This series exists because that casual language is masking a serious structural problem.

 

We are not just deploying new tools.


We are quietly redefining authority — and doing so on foundations that were never designed to carry it.

 

The Core Problem This Series Addresses

 

Large language models are probabilistic systems.


They are optimised to produce plausible continuations, not provable truth.

That is not a criticism — it is a design fact.

 

The problem arises when those systems are:

  • treated as systems of record,
  • wrapped in automation and labelled “agentic”,
  • or used to drive decisions in environments that require completeness, traceability, and auditability.

At that point, probability is no longer assisting intelligence — it is replacing authority.

And that is where things begin to break.

 

Why This Matters: Real‑World Impact

 

  1. Integration and Transformation Projects

Integration projects fail not because systems are complex, but because dependencies are misunderstood or missed.

When probabilistic outputs are treated as complete:

  • upstream and downstream impacts are under‑scoped,
  • conditional logic is silently ignored,
  • reuse across jobs, environments, and time is missed.

The most dangerous failures are not wrong answers — they are missing answers that look confident.

This is why integrations collapse late, during cutover or refactor, when it is most expensive to recover.

 

  1. False “Agentic” Implementations

Much of what is currently described as agentic is simply:

  • an LLM producing plausible output,
  • embedded in a workflow,
  • running without a human in the loop.

Automation is not agency.

An agent is allowed to act.
Acting requires authority.
Authority requires truth, not probability.

When probabilistic systems are given implicit authority, organisations end up with:

  • actions based on incomplete understanding,
  • systems that appear autonomous but rely on silent human correction,
  • confidence that outpaces correctness.

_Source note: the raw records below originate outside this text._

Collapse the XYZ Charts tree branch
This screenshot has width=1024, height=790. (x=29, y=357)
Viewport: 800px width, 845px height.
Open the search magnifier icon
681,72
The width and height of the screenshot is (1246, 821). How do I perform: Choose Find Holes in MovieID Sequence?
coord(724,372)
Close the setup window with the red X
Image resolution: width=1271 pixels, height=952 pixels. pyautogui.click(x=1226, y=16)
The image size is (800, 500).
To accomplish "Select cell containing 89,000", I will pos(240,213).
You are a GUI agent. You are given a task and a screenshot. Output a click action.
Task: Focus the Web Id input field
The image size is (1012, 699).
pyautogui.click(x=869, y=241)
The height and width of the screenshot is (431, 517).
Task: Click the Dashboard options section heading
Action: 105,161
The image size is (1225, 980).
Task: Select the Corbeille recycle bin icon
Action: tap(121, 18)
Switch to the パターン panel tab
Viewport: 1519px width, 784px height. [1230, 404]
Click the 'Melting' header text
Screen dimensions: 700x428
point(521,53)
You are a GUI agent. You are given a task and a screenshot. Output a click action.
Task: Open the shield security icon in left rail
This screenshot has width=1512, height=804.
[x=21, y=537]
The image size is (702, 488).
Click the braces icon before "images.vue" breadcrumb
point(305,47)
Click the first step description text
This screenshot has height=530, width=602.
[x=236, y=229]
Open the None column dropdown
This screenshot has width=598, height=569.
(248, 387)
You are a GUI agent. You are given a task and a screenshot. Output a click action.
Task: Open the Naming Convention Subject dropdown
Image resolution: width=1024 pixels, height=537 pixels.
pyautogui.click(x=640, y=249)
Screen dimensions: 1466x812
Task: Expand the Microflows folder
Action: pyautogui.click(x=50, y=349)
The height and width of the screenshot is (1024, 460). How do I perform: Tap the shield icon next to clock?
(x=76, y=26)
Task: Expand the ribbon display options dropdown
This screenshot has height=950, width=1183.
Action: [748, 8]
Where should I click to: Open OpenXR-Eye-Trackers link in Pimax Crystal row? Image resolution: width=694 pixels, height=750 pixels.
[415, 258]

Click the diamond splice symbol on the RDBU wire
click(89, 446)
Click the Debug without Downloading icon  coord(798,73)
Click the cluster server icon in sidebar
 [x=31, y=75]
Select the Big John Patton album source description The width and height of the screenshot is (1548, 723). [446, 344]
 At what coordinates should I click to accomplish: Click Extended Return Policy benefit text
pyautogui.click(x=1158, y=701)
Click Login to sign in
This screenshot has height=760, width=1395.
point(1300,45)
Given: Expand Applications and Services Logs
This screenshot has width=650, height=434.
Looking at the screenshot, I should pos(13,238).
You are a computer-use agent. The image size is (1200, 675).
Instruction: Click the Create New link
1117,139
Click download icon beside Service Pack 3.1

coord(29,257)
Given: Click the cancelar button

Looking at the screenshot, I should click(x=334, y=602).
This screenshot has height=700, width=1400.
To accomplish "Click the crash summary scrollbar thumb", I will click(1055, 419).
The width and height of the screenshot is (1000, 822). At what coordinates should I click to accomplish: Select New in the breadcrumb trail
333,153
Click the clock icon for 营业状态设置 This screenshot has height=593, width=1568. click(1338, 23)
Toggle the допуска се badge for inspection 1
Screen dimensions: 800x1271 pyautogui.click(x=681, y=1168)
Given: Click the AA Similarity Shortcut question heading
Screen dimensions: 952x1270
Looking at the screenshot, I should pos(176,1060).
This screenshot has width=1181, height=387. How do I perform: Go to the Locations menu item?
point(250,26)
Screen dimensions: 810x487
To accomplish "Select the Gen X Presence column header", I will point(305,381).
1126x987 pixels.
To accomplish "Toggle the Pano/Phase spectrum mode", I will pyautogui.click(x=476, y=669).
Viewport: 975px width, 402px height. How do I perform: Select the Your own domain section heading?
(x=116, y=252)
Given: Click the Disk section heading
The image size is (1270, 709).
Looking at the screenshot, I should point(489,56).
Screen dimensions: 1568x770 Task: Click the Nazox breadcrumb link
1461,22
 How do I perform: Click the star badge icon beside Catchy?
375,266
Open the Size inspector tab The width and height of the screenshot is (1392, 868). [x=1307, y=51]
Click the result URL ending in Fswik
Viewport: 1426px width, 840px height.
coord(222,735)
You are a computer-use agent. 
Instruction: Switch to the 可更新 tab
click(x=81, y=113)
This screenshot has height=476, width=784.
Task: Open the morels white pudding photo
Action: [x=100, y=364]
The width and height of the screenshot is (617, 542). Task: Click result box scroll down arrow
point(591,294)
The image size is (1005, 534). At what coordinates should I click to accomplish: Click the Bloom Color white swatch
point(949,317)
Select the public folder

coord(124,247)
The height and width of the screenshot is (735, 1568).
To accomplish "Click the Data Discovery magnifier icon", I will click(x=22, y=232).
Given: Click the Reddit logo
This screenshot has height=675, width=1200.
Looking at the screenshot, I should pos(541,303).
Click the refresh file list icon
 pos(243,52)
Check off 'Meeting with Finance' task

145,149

This series challenges the idea that chaining, prompting, or orchestrating LLMs turns them into agents. It does not.

 

  1. Regulatory and Governance Risk

In regulated environments, plausible is not good enough.

Regulation demands:

  • deterministic lineage,
  • reproducible outputs,
  • explicit handling of uncertainty,
  • and the ability to prove how an answer was derived.

Probabilistic systems do not fail loudly when they miss something.


They fail silently.

 

A silent omission in lineage, impact analysis, or traceability is worse than an explicit gap — because it invites action under false confidence. That is how governance narratives collapse under scrutiny.

No amount of prompting or reinforcement learning changes this, because the limitation is architectural, not behavioural.

 

  1. AI Built on a False Foundation

Perhaps the most important consequence is the one least discussed.

AI systems can only reason safely if there is a stable, deterministic definition of reality underneath them.

When that foundation does not exist:

  • the AI has nothing solid to reason over,
  • “intelligence” becomes narrative,
  • and decisions drift as outputs subtly change between runs.

Building AI on top of probabilistic truth is not innovation — it is compounding uncertainty.

 

This series argues for a simple but unfashionable idea:

 

Before intelligence, there must be determinism.

 

Not instead of AI — but before it.

 

What This Series Is — and Is Not

 

This is not an anti‑LLM series.
It is not a critique of model capability, fluency, or usefulness.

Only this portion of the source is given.